Data for processing:
--------------------

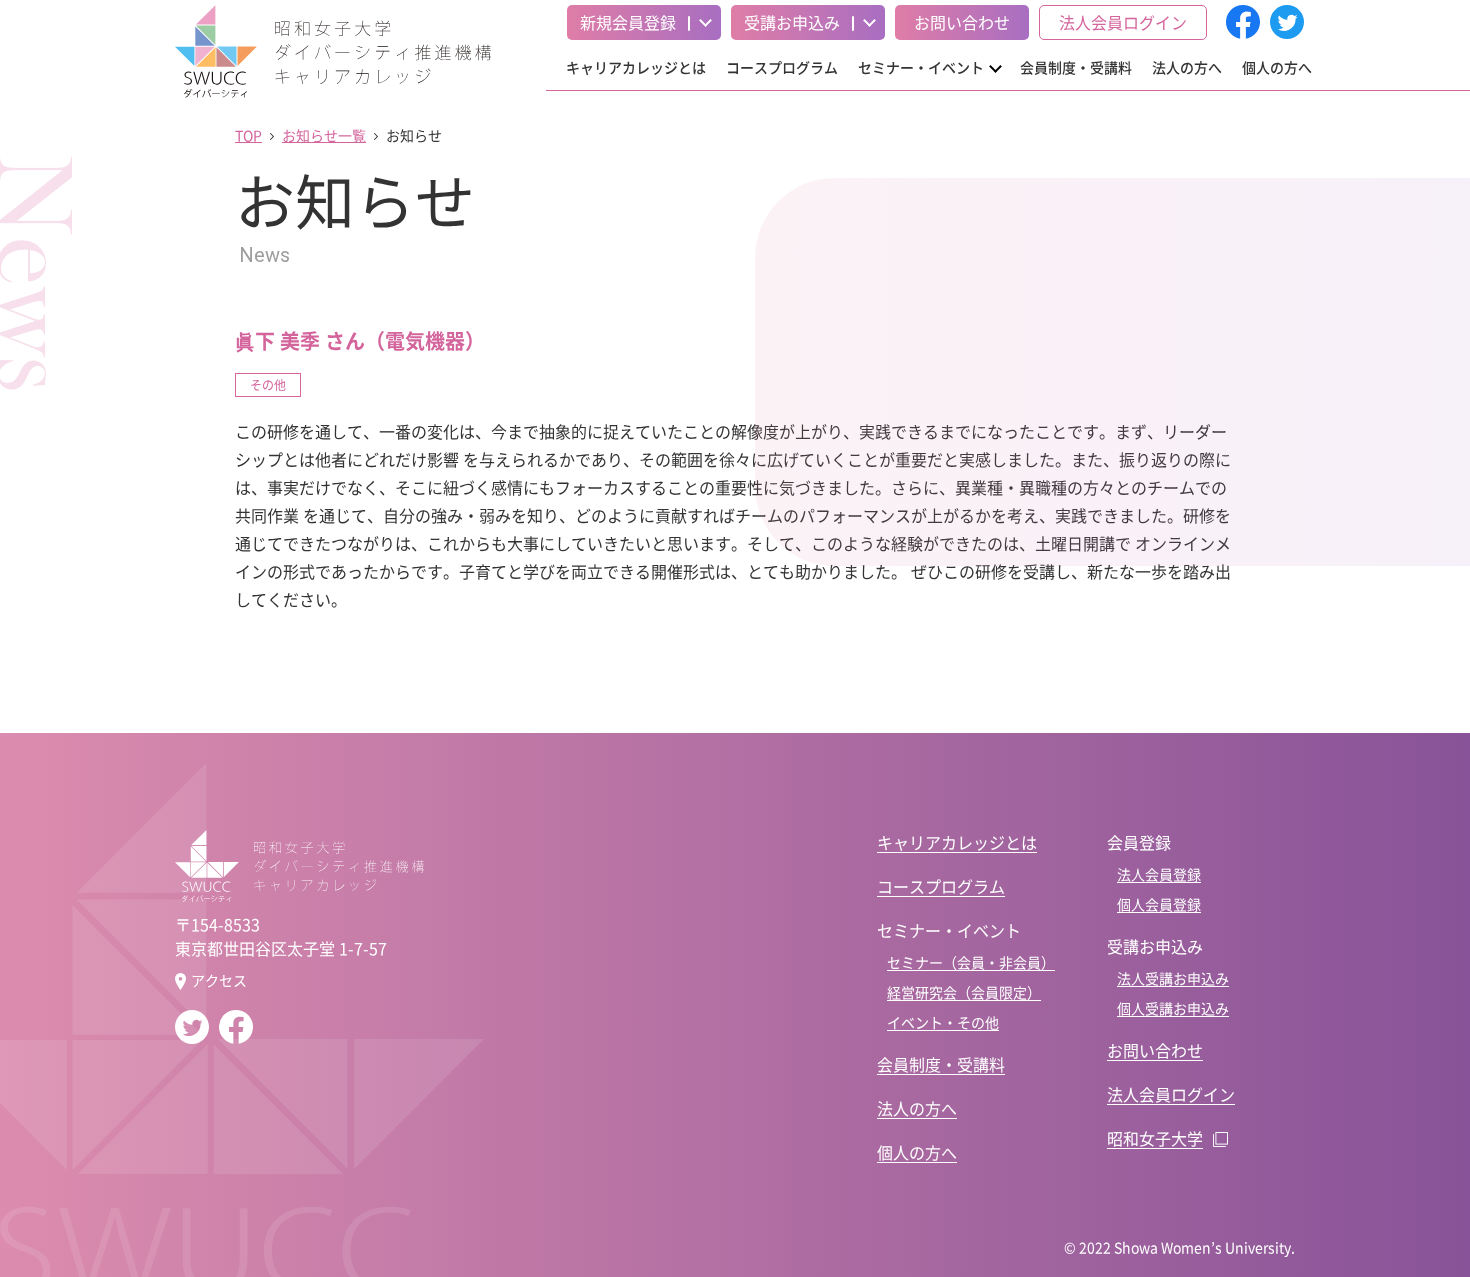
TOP (248, 135)
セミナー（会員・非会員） (971, 962)
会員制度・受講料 (1076, 67)
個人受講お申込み (1173, 1008)
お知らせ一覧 (324, 135)
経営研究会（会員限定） (964, 992)
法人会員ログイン (1123, 22)
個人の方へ (1277, 67)
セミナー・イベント (921, 67)
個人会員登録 (1159, 904)
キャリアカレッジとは (636, 67)
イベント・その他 (943, 1022)
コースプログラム (782, 67)
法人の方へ (1187, 67)
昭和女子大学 (1155, 1138)
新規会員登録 (628, 22)
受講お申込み (792, 22)
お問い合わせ (962, 22)
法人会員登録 (1159, 874)
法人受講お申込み (1173, 978)
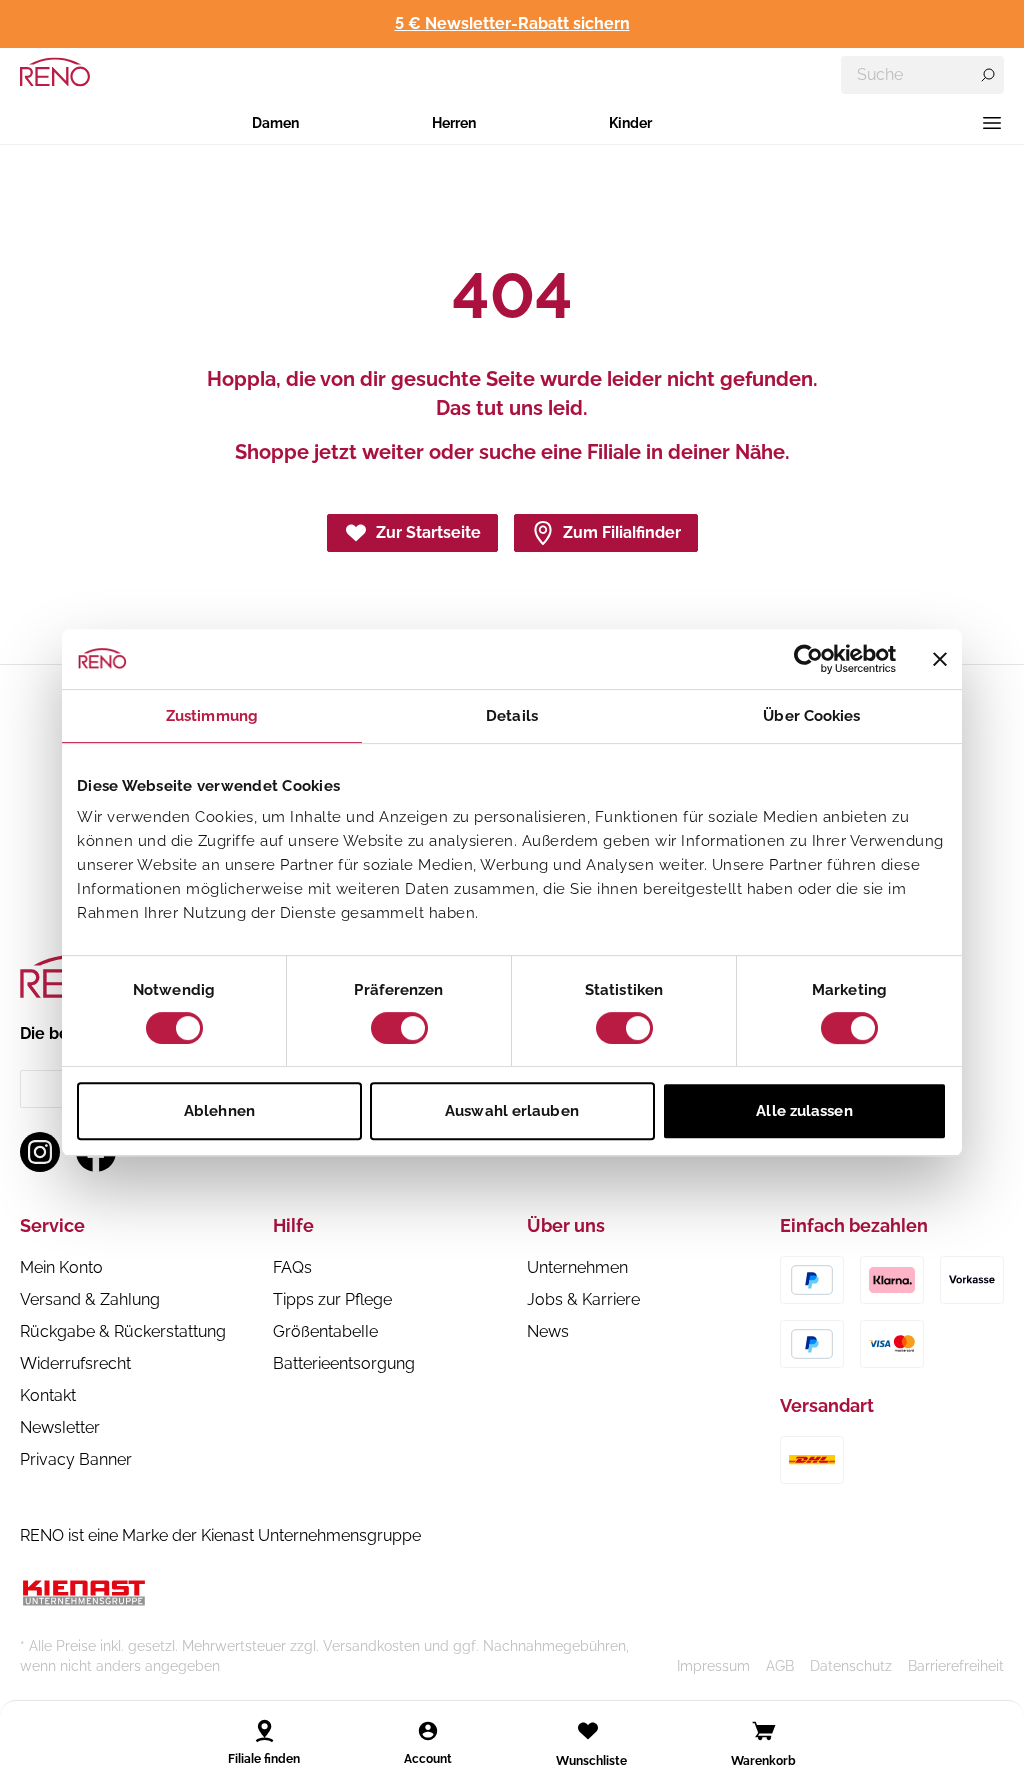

--------------------

Work required: Images stay out, but the rest of the data above must be repeated exactly.

Exercise result:
TOP (248, 135)
セミナー（会員・非会員） (971, 962)
会員制度・受講料 (1076, 67)
個人受講お申込み (1173, 1008)
お知らせ一覧 (324, 135)
経営研究会（会員限定） (964, 992)
法人会員ログイン (1123, 22)
個人の方へ (1277, 67)
セミナー・イベント (921, 67)
個人会員登録 (1159, 904)
キャリアカレッジとは (636, 67)
イベント・その他 (943, 1022)
コースプログラム (782, 67)
法人の方へ (1187, 67)
昭和女子大学 (1155, 1138)
新規会員登録 (628, 22)
受講お申込み (792, 22)
お問い合わせ (962, 22)
法人会員登録 (1159, 874)
法人受講お申込み (1173, 978)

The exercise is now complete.